## What needs to be done
Return the records exactly, with nothing added.

Data section section start

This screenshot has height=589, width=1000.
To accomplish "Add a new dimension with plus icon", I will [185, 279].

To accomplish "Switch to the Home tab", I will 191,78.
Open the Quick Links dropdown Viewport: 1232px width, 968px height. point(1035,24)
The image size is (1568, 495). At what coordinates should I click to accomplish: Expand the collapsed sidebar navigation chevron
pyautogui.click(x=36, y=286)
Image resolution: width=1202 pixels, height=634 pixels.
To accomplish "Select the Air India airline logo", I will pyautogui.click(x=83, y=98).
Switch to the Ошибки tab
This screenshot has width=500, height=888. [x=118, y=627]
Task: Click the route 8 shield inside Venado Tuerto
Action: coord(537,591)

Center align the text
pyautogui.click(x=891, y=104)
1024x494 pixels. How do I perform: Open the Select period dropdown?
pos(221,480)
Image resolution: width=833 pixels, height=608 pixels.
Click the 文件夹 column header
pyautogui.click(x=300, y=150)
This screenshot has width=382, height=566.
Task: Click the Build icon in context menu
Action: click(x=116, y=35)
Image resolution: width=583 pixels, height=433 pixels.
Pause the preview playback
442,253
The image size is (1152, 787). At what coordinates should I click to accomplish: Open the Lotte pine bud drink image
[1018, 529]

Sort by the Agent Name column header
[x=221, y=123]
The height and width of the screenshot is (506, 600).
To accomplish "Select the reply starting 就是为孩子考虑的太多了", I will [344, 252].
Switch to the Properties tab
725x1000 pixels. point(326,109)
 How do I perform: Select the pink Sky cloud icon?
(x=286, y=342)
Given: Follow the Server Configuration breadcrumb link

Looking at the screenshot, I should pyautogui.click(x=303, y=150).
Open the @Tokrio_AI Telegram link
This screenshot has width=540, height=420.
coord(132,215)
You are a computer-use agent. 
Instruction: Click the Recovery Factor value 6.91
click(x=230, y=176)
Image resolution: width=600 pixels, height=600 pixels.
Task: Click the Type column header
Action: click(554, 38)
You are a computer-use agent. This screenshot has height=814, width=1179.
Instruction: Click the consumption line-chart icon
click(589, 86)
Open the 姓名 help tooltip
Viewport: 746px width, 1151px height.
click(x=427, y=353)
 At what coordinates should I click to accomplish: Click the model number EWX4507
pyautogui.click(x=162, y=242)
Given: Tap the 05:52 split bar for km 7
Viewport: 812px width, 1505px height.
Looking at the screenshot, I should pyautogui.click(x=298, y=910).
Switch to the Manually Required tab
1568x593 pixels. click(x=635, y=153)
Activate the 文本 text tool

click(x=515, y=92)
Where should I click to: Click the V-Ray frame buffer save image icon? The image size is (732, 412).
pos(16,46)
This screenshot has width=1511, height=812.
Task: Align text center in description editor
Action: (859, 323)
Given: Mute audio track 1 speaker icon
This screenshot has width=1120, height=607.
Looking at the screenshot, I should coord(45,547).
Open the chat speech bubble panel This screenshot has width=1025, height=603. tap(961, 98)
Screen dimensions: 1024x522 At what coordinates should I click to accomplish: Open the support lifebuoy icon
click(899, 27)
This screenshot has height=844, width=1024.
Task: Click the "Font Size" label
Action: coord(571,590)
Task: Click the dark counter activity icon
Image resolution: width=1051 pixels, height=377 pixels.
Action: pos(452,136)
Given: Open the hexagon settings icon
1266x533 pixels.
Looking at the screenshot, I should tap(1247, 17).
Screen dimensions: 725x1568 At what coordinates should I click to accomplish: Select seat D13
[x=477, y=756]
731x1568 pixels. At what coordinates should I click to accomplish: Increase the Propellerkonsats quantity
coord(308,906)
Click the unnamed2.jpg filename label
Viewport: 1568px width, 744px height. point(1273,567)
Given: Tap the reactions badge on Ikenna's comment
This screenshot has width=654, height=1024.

Data section section end

## Output below
This screenshot has height=589, width=1000.
To accomplish "Add a new dimension with plus icon", I will [185, 279].

To accomplish "Switch to the Home tab", I will 191,78.
Open the Quick Links dropdown Viewport: 1232px width, 968px height. point(1035,24)
The image size is (1568, 495). At what coordinates should I click to accomplish: Expand the collapsed sidebar navigation chevron
pyautogui.click(x=36, y=286)
Image resolution: width=1202 pixels, height=634 pixels.
To accomplish "Select the Air India airline logo", I will pyautogui.click(x=83, y=98).
Switch to the Ошибки tab
This screenshot has width=500, height=888. [x=118, y=627]
Task: Click the route 8 shield inside Venado Tuerto
Action: coord(537,591)

Center align the text
pyautogui.click(x=891, y=104)
1024x494 pixels. How do I perform: Open the Select period dropdown?
pos(221,480)
Image resolution: width=833 pixels, height=608 pixels.
Click the 文件夹 column header
pyautogui.click(x=300, y=150)
This screenshot has width=382, height=566.
Task: Click the Build icon in context menu
Action: click(x=116, y=35)
Image resolution: width=583 pixels, height=433 pixels.
Pause the preview playback
442,253
The image size is (1152, 787). At what coordinates should I click to accomplish: Open the Lotte pine bud drink image
[1018, 529]

Sort by the Agent Name column header
[x=221, y=123]
The height and width of the screenshot is (506, 600).
To accomplish "Select the reply starting 就是为孩子考虑的太多了", I will [344, 252].
Switch to the Properties tab
725x1000 pixels. point(326,109)
 How do I perform: Select the pink Sky cloud icon?
(x=286, y=342)
Given: Follow the Server Configuration breadcrumb link

Looking at the screenshot, I should pyautogui.click(x=303, y=150).
Open the @Tokrio_AI Telegram link
This screenshot has width=540, height=420.
coord(132,215)
You are a computer-use agent. 
Instruction: Click the Recovery Factor value 6.91
click(x=230, y=176)
Image resolution: width=600 pixels, height=600 pixels.
Task: Click the Type column header
Action: click(554, 38)
You are a computer-use agent. This screenshot has height=814, width=1179.
Instruction: Click the consumption line-chart icon
click(589, 86)
Open the 姓名 help tooltip
Viewport: 746px width, 1151px height.
click(x=427, y=353)
 At what coordinates should I click to accomplish: Click the model number EWX4507
pyautogui.click(x=162, y=242)
Given: Tap the 05:52 split bar for km 7
Viewport: 812px width, 1505px height.
Looking at the screenshot, I should pyautogui.click(x=298, y=910).
Switch to the Manually Required tab
1568x593 pixels. click(x=635, y=153)
Activate the 文本 text tool

click(x=515, y=92)
Where should I click to: Click the V-Ray frame buffer save image icon? The image size is (732, 412).
pos(16,46)
This screenshot has width=1511, height=812.
Task: Align text center in description editor
Action: (859, 323)
Given: Mute audio track 1 speaker icon
This screenshot has width=1120, height=607.
Looking at the screenshot, I should coord(45,547).
Open the chat speech bubble panel This screenshot has width=1025, height=603. tap(961, 98)
Screen dimensions: 1024x522 At what coordinates should I click to accomplish: Open the support lifebuoy icon
click(899, 27)
This screenshot has height=844, width=1024.
Task: Click the "Font Size" label
Action: coord(571,590)
Task: Click the dark counter activity icon
Image resolution: width=1051 pixels, height=377 pixels.
Action: pos(452,136)
Given: Open the hexagon settings icon
1266x533 pixels.
Looking at the screenshot, I should tap(1247, 17).
Screen dimensions: 725x1568 At what coordinates should I click to accomplish: Select seat D13
[x=477, y=756]
731x1568 pixels. At what coordinates should I click to accomplish: Increase the Propellerkonsats quantity
coord(308,906)
Click the unnamed2.jpg filename label
Viewport: 1568px width, 744px height. point(1273,567)
Given: Tap the reactions badge on Ikenna's comment
This screenshot has width=654, height=1024.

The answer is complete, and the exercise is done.